### WHAT THE TASK REQUIRES
Each line of the material must reappear unchanged in the answer.

### DATA PROVIDED

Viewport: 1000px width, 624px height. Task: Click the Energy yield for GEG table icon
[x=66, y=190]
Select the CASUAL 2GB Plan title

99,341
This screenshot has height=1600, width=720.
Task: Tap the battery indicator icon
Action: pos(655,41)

### ANSWER BOX
Viewport: 1000px width, 624px height. Task: Click the Energy yield for GEG table icon
[x=66, y=190]
Select the CASUAL 2GB Plan title

99,341
This screenshot has height=1600, width=720.
Task: Tap the battery indicator icon
Action: pos(655,41)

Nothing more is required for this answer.